下部尿路症候群(FLUTD)とは、ネコちゃんの尿の中に結晶が作られることで泌尿器におこる一連の症状のことをいいます。結晶自体が膀胱を傷つけたり、結晶の集まりが塊状になり、できた結石が尿道につまってしまう尿道閉塞の症状などがおこります。この病気は男の子のネコちゃんでも女の子のネコちゃんでもおこりますが、特に男の子で重症となることが多いようです。女の子の尿道は一般的に太く短い構造なのですが、男の子の尿道は細く長い構造をしていて、先端につれてさらに細くなっているため、結晶や結石がつまりやすくなっているからです。

原因

ネコちゃんの飲水量や体質、食事内容などが原因だと考えられていますが、その他の要因としてストレスや肥満も関与するといわれています。ネコちゃんの尿は一般的に弱酸性ですが、食事中のリンやマグネシウムの過剰摂取によって尿のpHが変化し、尿中にリン酸アンモニウムマグネシウム(ストラバイト)という結晶が作られやすくなります。この結晶によって、膀胱炎や尿道閉塞などの症状が起こります。冬の時期になると水の摂取量が減るため、尿の濃度が濃くなり結晶がつくられやすくなることから、冬の時期にこの病気の発生が多く見られます。

症状

症状は様々で、血尿が見られたり、頻尿(小量しか尿がでないが、トイレに頻繁に行く症状)などが見られます。また、水の摂取量も多くなります。尿道に結晶や結石がつまると、尿が排出されないために膀胱内の尿が腎臓へと逆流し、腎不全や尿毒症を引き起こす場合があります。尿毒症になると、嘔吐や食欲不振、体温の低下といった症状がみられます。

治療

一般的に、結晶や結石によって尿道がつまっているときには、カテーテルを尿道に挿入したり、超音波などで破砕することなどにより、尿道の障害となっている結晶や結石の除去を行ないます。また、尿の検査を行い、検査結果や原因により食事療法や抗生物質等による内科的治療が行なわれます。結晶や結石の除去が困難なときには、手術による外科的な治療が必要となることもあります。腎不全や尿毒症の場合、命に関わることもあるため、多くの場合入院しての治療となります。
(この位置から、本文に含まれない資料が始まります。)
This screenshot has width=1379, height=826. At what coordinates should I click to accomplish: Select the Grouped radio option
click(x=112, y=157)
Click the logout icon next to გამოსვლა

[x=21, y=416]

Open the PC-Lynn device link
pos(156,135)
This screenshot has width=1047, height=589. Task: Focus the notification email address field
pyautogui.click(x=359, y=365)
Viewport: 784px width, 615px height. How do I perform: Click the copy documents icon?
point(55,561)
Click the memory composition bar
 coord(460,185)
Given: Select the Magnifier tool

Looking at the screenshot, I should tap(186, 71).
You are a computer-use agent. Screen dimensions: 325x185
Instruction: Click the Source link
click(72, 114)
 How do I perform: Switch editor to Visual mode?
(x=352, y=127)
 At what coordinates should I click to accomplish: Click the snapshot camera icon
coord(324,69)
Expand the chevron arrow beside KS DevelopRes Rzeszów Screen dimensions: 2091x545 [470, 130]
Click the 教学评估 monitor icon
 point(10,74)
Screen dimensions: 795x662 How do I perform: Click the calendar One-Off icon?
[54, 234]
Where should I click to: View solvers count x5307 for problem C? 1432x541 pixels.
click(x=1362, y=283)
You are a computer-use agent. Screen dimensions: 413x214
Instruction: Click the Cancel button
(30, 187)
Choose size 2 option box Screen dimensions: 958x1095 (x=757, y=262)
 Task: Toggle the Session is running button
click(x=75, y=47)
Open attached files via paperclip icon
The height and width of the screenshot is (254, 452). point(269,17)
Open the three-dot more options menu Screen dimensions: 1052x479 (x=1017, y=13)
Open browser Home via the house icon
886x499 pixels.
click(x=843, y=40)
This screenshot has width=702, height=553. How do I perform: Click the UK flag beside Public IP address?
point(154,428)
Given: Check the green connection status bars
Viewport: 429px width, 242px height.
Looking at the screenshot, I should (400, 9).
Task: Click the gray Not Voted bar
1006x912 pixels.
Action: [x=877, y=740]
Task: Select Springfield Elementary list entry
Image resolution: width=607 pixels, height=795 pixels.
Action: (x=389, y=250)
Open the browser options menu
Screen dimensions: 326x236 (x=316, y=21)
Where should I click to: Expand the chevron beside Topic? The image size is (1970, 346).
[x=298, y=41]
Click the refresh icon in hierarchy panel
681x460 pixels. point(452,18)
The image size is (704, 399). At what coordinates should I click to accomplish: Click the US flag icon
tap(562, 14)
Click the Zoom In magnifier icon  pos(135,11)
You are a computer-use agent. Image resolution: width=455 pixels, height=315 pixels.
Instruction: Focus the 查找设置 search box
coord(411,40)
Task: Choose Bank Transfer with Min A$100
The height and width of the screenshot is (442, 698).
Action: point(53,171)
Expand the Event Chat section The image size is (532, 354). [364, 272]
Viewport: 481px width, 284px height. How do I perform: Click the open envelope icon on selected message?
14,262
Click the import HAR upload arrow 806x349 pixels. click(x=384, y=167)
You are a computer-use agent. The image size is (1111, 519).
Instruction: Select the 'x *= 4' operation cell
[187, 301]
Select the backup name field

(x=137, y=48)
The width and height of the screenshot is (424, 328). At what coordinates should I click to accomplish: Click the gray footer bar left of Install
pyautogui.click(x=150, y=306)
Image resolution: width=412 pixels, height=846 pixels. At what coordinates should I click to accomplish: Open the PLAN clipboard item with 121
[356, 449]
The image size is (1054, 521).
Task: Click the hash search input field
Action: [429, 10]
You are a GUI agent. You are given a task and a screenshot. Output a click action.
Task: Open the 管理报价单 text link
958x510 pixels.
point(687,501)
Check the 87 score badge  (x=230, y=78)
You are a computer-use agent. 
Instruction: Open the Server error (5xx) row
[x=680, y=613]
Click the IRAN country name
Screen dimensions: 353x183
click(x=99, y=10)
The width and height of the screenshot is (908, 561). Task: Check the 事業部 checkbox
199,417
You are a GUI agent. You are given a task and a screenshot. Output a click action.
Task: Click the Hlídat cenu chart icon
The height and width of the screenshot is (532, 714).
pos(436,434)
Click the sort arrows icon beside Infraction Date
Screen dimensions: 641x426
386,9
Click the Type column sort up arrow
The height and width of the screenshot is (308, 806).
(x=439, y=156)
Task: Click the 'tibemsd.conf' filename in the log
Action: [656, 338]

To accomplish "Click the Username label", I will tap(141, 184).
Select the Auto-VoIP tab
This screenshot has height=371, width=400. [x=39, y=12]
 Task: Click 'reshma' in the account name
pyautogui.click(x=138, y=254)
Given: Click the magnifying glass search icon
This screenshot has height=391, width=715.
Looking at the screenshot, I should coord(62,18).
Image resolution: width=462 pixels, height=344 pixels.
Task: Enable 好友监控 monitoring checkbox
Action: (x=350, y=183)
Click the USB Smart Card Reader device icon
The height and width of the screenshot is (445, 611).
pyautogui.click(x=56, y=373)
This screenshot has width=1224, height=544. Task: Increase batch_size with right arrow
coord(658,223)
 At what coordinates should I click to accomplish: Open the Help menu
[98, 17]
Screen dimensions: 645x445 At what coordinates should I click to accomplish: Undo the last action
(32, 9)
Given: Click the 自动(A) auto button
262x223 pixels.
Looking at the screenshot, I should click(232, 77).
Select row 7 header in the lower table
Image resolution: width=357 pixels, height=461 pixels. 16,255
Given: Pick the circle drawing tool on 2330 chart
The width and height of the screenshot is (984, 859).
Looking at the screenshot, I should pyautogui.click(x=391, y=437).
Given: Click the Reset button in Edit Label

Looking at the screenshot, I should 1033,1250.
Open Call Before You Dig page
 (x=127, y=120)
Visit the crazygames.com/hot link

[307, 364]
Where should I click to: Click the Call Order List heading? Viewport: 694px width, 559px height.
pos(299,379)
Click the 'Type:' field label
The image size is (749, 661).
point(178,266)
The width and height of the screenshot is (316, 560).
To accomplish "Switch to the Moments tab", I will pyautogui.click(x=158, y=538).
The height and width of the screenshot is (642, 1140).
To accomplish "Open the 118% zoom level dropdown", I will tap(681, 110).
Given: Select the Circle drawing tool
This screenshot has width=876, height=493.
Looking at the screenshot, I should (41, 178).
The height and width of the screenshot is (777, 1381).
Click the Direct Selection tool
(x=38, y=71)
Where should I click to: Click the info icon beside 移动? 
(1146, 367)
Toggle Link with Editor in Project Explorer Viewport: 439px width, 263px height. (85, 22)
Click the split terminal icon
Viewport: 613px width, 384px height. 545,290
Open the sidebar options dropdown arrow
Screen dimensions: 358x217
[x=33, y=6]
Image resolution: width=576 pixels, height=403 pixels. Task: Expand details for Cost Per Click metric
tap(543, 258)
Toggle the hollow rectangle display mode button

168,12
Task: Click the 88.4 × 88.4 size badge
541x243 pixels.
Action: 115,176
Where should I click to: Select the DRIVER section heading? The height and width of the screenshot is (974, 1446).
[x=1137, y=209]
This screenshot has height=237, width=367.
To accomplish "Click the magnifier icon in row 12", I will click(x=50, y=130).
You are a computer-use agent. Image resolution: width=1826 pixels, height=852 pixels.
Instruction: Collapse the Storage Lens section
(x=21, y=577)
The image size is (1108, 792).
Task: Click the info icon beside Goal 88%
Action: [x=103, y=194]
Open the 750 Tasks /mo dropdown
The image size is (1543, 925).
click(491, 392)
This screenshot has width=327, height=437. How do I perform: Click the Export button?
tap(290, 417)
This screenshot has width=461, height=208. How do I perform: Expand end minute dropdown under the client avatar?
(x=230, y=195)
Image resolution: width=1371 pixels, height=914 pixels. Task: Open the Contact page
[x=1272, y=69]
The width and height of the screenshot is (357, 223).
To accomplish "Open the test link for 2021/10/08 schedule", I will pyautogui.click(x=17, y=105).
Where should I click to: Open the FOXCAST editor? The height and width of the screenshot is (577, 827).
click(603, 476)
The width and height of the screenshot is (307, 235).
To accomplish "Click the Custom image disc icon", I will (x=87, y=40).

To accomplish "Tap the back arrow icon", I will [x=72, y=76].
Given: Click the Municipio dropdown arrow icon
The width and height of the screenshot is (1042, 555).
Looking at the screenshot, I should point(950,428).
下部尿路症候群は、発症の原因にネコちゃんの体質も関与し、、治療後も再発することが多い病気なので、再発防止を心がける必要があります。

予防

リン酸アンモニウムマグネシウム(ストラバイト)結晶の予防には低リン、低マグネシウムの食事を心がけるとともに、ネコちゃんが新鮮な水をいつでも飲むことが出来るような環境にしましょう。また、早期発見が重要となってきますので、日頃ネコちゃんの水の飲む量やトイレの回数、尿色や量などをきちんと確認することが大切です。